» TASKS TO COMPLETE:
• a. Do the statements (i), (ii) and (iii) agree with the text below about hospital roommates? Answer yes or no for each, and quote the deciding words of the text.
(i) The writer once stayed in a solo room called "The Donatella Versace Suite."
(ii) The nurse roommate blamed the writer's regular vitals for keeping her from sleeping.
(iii) The writer says that being hospitalized often makes the experience easier.
• b. In the text below about hospital roommates, what did the roommate who ignored every warning and instruction end up earning herself?

I had a succession of roommates who irked me enough that I wanted to smother them with a pillow but killing a patient in a hospital probably wouldn’t go over very well, and besides, I am usually marked as a fall risk.

Sometimes you luck out and have a solo room. I was once installed in what I called “The Donatella Versace Suite” a room so large that I could have thrown a party ala Breakfast at Tiffany’s. However, this is an exception not the rule. When I hear the that Saudi royalty will reserve entire floors at Cleveland Clinic I think, man — they are really onto something. I wonder if that’s what the Kardashians do?

There was the roomie who had a parade of family members in our tiny space at all hours. A snaking line of teenagers slouched over texting, cousins and in-laws, most who clearly didn’t want to be there but felt a deep Protestant duty while wondering where the nearest McDonald’s was. There was the roomie who ignored every warning and instruction, then fell in the night rendering her new knee replacement useless — and earning herself another replacement. There was the roomie who wouldn’t stop talking about her ailments to me through a curtain; how many times her hips, knees, and ankles had been done and she had no intention of going on that diabetic diet. A salad?! What were they crazy?! My roommates wouldn’t stop asking for food, even straight from surgery screaming for chocolate cake, tapioca pudding, and salted crackers. It was sun up to sun down –- I mean, Jesus did these people ever stop eating?

My favorite roomie of my tour of hospital stays was the nurse. As you can probably imagine, nurses make the worst patients. She had decided she hated the entire hospital staff, and me. She blamed my regular vitals as the reason she couldn’t sleep. Everyone was wrong, and everyone was out to ruin her life. To say she was combative with medical professionals would be an understatement. When I dropped a pencil and her sweet mother picked it up off the floor for me, you would think her mother had committed treason! Though I was sleep deprived, I delighted in her misery as I showed off my good coffee, French hand cream, and agile ability to scoot to the toilet all by myself.

Your hell might be better or worse during your hospital stay, but at least now you can be prepared. I wish I could tell you that doing it often makes it easier.

3 thoughts on “A Guide for the Habitual Hospital Patient”

  1. Your hospital comments are oh so true. I’ve had multiple surgeries since 2010 and have had ONE good visit after surgery. The first was a total nightmare. Defective equipment, couldn’t tolerate the meds, complications, poor house physicians. I actually saw my surgeon bouncing on his heels because he was so angry at them. So I really admire your sense of humor at all of it. Thank you for your candid stories.

    1. Oh Sue it is amazing isn’t it? I’m glad you have at least one tolerable experience. The first one is always the worst because you don’t know how to assert yourself let alone deal with any drugs that don’t work well.

» MATERIAL PROVIDED:

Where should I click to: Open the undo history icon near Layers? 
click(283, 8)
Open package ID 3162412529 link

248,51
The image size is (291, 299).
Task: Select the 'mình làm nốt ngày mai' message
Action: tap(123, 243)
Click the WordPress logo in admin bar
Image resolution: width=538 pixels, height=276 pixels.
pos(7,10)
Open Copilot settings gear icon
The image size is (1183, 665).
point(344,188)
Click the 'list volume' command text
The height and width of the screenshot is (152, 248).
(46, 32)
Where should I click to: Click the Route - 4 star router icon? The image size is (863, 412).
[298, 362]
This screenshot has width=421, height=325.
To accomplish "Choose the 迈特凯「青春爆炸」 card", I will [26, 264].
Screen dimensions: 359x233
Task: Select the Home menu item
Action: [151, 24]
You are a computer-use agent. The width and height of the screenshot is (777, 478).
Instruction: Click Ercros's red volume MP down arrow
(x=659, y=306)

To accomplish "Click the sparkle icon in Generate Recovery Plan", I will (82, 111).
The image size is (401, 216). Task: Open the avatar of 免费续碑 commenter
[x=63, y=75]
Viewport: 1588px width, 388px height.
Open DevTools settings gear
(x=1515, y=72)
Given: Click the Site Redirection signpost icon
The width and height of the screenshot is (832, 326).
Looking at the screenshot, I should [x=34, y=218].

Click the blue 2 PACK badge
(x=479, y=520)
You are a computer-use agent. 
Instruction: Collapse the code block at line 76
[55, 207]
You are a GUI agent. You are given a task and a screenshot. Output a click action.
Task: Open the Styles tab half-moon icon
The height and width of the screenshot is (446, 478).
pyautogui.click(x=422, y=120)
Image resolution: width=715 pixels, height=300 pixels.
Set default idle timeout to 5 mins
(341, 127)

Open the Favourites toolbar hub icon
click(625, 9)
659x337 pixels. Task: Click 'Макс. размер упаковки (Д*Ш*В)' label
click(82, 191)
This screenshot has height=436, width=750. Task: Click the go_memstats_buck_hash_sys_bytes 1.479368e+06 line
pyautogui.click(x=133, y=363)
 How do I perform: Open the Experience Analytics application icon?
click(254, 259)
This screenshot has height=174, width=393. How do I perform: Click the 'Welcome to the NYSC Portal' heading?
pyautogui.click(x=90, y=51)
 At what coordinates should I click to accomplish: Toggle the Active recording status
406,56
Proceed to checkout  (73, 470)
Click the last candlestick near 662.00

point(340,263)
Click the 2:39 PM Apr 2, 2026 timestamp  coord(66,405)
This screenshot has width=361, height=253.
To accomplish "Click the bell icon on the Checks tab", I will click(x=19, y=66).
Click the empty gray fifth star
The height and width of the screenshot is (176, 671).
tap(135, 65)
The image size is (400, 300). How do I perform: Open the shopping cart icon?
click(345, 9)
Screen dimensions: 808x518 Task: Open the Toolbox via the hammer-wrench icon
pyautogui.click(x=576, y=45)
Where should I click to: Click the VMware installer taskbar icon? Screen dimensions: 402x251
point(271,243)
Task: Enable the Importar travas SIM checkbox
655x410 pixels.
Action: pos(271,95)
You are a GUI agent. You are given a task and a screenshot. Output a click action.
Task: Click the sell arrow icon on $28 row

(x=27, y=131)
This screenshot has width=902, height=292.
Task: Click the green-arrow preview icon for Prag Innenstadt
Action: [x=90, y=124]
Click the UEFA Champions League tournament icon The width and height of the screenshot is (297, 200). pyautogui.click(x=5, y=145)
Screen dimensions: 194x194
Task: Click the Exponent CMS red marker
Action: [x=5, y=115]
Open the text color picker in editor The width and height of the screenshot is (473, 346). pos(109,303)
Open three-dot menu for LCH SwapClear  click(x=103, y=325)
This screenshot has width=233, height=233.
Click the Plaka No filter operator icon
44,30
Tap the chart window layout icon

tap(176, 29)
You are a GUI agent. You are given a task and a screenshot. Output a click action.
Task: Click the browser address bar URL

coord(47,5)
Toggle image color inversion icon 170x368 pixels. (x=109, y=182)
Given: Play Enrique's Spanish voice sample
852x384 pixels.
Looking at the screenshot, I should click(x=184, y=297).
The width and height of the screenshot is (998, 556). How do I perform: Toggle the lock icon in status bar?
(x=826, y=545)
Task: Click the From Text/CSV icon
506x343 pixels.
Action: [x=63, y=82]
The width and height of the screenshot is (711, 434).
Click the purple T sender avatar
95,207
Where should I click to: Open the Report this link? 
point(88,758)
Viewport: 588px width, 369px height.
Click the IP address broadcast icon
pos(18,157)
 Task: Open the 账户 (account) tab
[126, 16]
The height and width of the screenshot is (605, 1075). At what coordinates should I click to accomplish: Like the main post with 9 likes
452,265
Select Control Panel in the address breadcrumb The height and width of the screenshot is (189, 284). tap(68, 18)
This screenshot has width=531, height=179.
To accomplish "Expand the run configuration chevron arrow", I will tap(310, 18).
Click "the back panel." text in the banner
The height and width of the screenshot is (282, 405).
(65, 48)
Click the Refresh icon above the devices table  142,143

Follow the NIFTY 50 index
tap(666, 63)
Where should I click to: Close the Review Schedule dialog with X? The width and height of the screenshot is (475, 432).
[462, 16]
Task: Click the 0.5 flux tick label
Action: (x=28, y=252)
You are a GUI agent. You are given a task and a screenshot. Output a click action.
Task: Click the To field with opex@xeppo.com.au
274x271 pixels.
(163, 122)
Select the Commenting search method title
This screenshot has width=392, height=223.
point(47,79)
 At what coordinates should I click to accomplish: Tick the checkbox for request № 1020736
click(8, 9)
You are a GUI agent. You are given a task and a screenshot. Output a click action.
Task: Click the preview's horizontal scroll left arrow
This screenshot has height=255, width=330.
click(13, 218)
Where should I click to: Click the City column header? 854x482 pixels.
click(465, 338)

» ANSWERS:
• a.
(i) Yes: "I was once installed in what I called “The Donatella Versace Suite”"
(ii) Yes: "She blamed my regular vitals as the reason she couldn’t sleep."
(iii) No: "I wish I could tell you that doing it often makes it easier."

• b. Another replacement. She fell in the night, which made her new knee replacement useless.